New home sales fall to record low in May after tax credit expires

a row of monopoly houses going downhill

New home sales plunged to a record low in May after the home buyer tax credit expired. Home prices and consumer spending are expected to follow, further hobbling a limping economic recovery. Flickr photo.

New home sales fell to a record low according to a report by the Commerce Department released June 23. A slide in new home sales statistics was expected after the home buyer tax credit expired at the end of April. But the 32.7 percent drop in May was more than expected. Existing home sales also dropped, surprising forecasters who expected them to rise. Unemployment is the main reason the housing market is flagging without the tax credit. Sharp declines in the housing market, a critical component of consumer spending, are threatening the fitful U.S. economic recovery.

New home sales: a new low

New home sales had surged in March and April as homebuyers hurried to buy homes before the April 30 deadline for the tax credit. Homebuyers have until June 30 to close the deals for the home tax credit, but the Senate may vote to push that deadline back to Sept. 30. reports that the May decline of 32.7 percent represents a drop to 300,000 homes from 446,000 in April. Sales year-over-year fell 18.3 percent.The Commerce Department said the May figures are the slowest sales pace since it began tracking home sales statistics in 1963. The prior record was set in September 1981, when new homes sold at an annual rate of 338,000.

Consumer spending takes a hit

The decline in new home sales, if it continues,  leads to a decline in housing prices, which leads to a decline consumer spending as well — the biggest threat to economic recovery. Business Week reports that the drop in residential construction will sap consumer spending that accounts for about 70 percent of the U.S. economy. There’s direct correlation between home sales and spending on furniture, appliances and building materials. On June 11 the Commerce Department reported that sales at U.S. retailers fell 1.2 percent in May, the first decline in eight months, led by a record 9.3 percent plunge at building-material stores.

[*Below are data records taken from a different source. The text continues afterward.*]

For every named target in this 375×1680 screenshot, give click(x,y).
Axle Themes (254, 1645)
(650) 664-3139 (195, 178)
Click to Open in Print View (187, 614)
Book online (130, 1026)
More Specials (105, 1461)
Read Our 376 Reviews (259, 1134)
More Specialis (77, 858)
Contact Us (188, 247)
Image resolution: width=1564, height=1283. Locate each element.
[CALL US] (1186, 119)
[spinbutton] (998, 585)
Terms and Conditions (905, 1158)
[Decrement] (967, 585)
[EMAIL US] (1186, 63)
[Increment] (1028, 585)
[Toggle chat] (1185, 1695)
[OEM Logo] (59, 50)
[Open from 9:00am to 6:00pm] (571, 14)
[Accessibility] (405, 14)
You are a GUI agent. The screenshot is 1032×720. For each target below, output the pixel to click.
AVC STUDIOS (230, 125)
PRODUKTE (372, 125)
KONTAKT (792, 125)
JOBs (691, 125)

Government wary of new home sales statistics

New home sales fell sharply across the U.S., with sales down more than 50 percent in the West. MarketWatch reports that housing market stats in May were dismal across the board. Housing starts fell 10 percent, building permits fell 5.9 percent, mortgage applications dropped and the home builders’ index fell by five points. The dark cloud’s silver lining was mortgage rates, which stayed very low.  Another glimmer of hope may be that government statisticians have low confidence in the monthly Commerce Department new home sales report, which is subject to major revisions,  sampling flaws and statistical errors. The government says it can take up to four months to establish a statistically significant trend in sales.

U.S. unemployment rate to blame

New home sales are being affected by the anemic U.S. job market. Edward Leamer, an economist at the University of California, Los Angeles, told MarketWatch that unemployment is the main reason housing is weakening without the tax credit to spur demand. The U.S. economy would have to grow at a 5 percent to 6 percent rate to create “significant reductions” in joblessness. “People won’t buy homes when they are worried about their jobs,” he said.